# TO DO:
A: Which substances does the ethylene process excerpt name? List each one once.
B: Answer each question about the ethylene process excerpt on its own line, labeled to match.
(i) To what temperature is the combined methane preheated?
(ii) Which two-stage pyrolysis scheme is selected for this embodiment?
(iii) What can protect the reactor wall in the mixing zone from high temperature?
C: Write the next part of the ethylene process excerpt, starting after its final sentence.

# TEXT EXCERPT:
============================================================
Figure 1 schematically shows an integrated reactor for the thermal pyrolysis coupled with in-situ hydrogenation of the present invention; and

Figure 2 shows a flow diagram of the inventive process for making ethylene from natural gas.


[0042]  As described above, this combined thermal pyrolysis and in-situ hydrogenation can serve as a compact single unit operation to produce ethylene from natural gas with an economically acceptable yield as shown in Figure 1.

[0043]  To have a higher conversion of methane per pass, the HOECHST two-stage pyrolysis scheme and condition is selected for this embodiment. The general process scheme is shown in Figure 2 below. Methane obtained from natural gas is combined with unconverted methane recovered from reactor effluent and is preheated to 600°C. An oxygen stream is also preheated before feeding to the reactor. The reactor effluent of CO and hydrogen will be used as a fuel gas for feed preheating and steam generation. The preheated methane is split into two streams one is fed to mixing zone at a stoichiometric ratio with oxygen feed for complete combustion to supply the necessary heat for the endothermic reaction in the pyrolysis zone. The other methane stream is fed to the pyrolysis zone directly.

[0044]  In the mixing zone the reactor wall can be protected from high temperature by a steam curtain if necessary.
============================================================
# DATASET CONTENT:
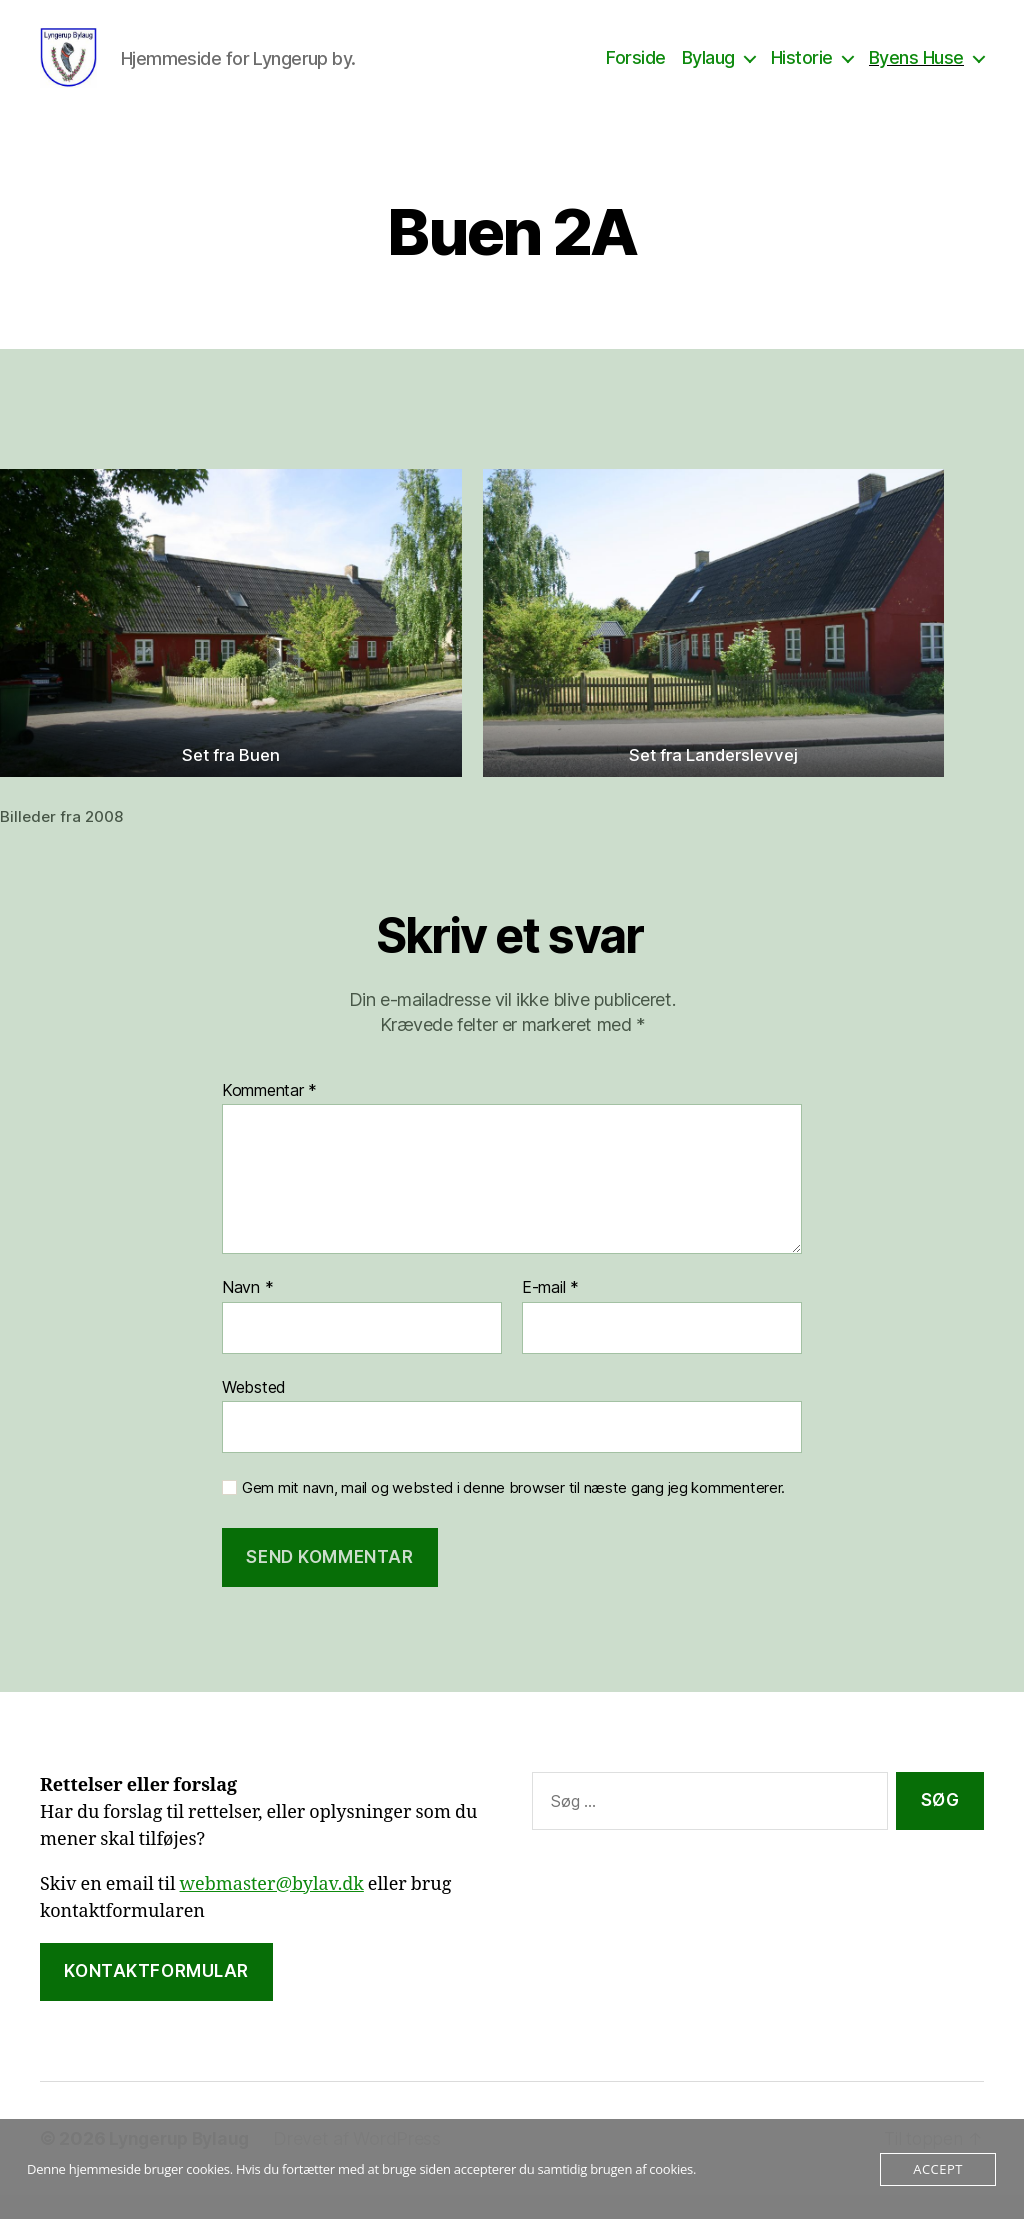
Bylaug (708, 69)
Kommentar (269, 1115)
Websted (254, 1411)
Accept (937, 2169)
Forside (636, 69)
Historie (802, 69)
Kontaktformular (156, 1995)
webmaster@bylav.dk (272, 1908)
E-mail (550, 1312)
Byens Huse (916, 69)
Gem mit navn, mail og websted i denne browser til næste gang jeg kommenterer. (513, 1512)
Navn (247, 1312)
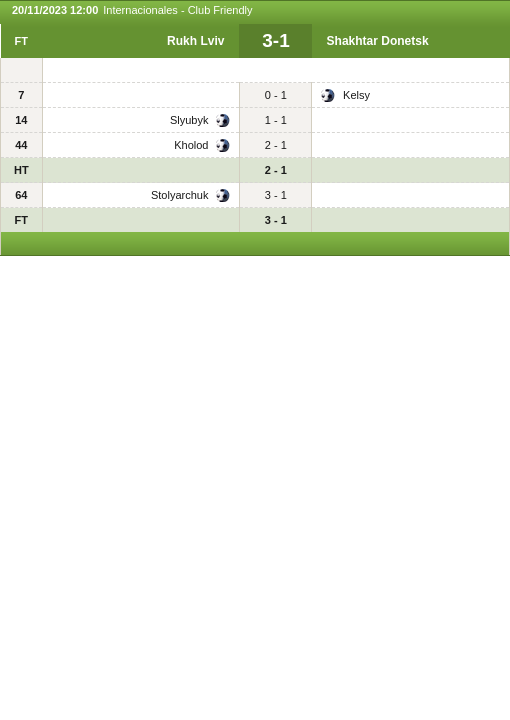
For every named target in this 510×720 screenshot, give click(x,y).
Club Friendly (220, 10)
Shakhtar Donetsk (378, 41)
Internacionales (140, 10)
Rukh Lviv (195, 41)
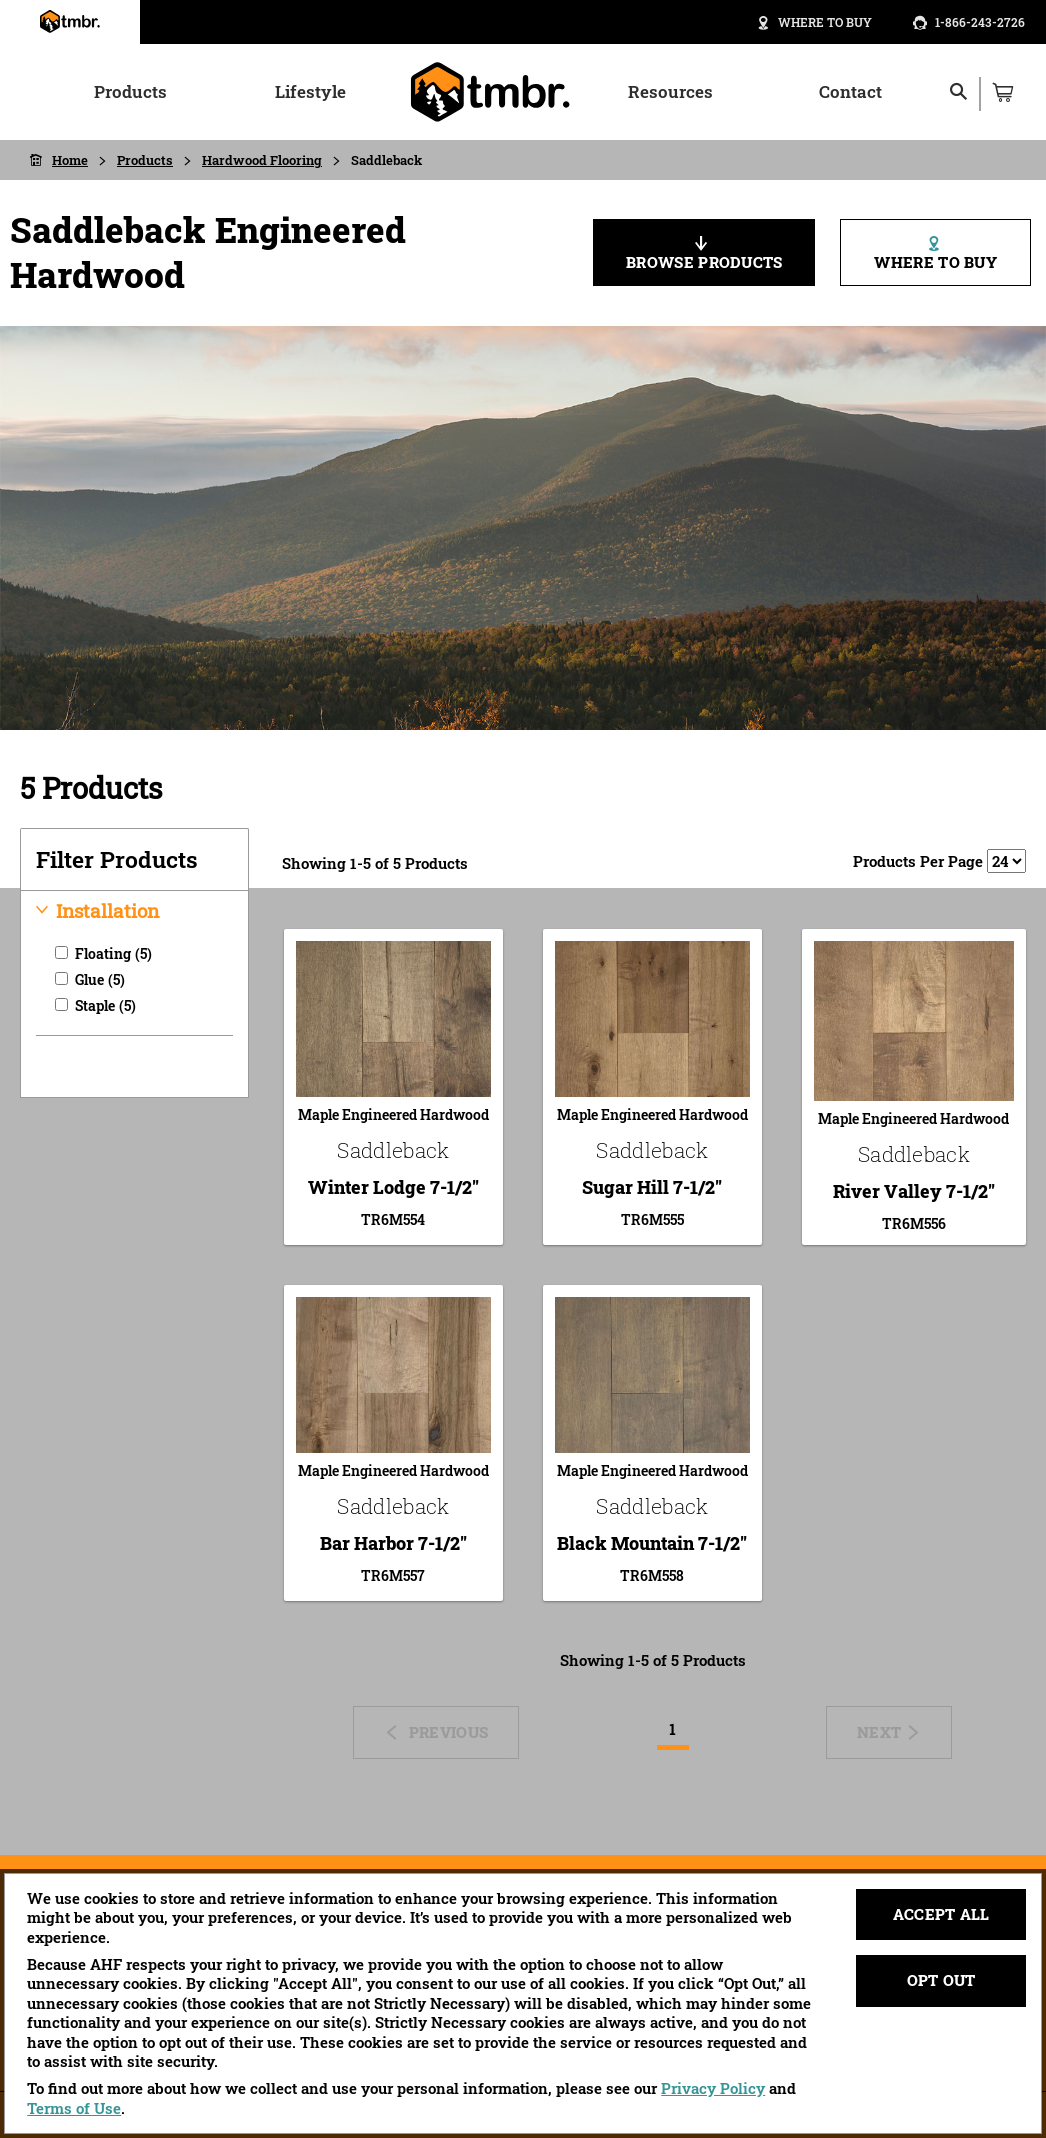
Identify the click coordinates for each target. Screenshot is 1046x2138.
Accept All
============================================================
# RESPONSES IN ORDER:
A: Ethylene, natural gas, methane, oxygen, CO, hydrogen, steam

B:
(i) 600°C
(ii) The HOECHST two-stage pyrolysis scheme
(iii) A steam curtain, if necessary

C:
[0045]  In the mixing zone the temperature ranges between 900°C-2000°C. In the pyrolysis section the preheated methane is quickly mixed with effluents from the mixing zone at 1300°C-1600°C to form acetylene. The desired residence time in the pyrolysis section is controlled in the range of 3 and 30 milliseconds, preferably between 5 and 10 milliseconds. The pressure is set between 0.5-5 atmosphere and preferably 2 atmospheres. Up to this point the traditional two stage pyrolysis is implemented.

[0046]  To realize the concept of this invention, the pyrolysis products from the pyrolysis zone are partially quenched to the desired hydrogenation reaction temperature of between 800°C to 910°C. The quench can be made with cooling medium mixed alkane. The cooling medium is preferably water, natural gas or methanol but oil can also be used. By doing this most of the acetylene is converted to ethylene by hydrogen transfer. This particular zone is referred to in this disclosure as in-situ hydrogenation zone. The required contact time may vary between 0.05 to 1.0 seconds, preferably from 0.14 -0.6 seconds, and the pressure is set between 0.5-5 atmospheres. The alkane to acetylene ratio can vary from 4:1 1 to 0.2:1. After hydrogenation is complete, the reaction gas is further quenched with a coolant down to 200°C-90°C for product recovery. A two step quench is required for this in-situ hydrogenation operation.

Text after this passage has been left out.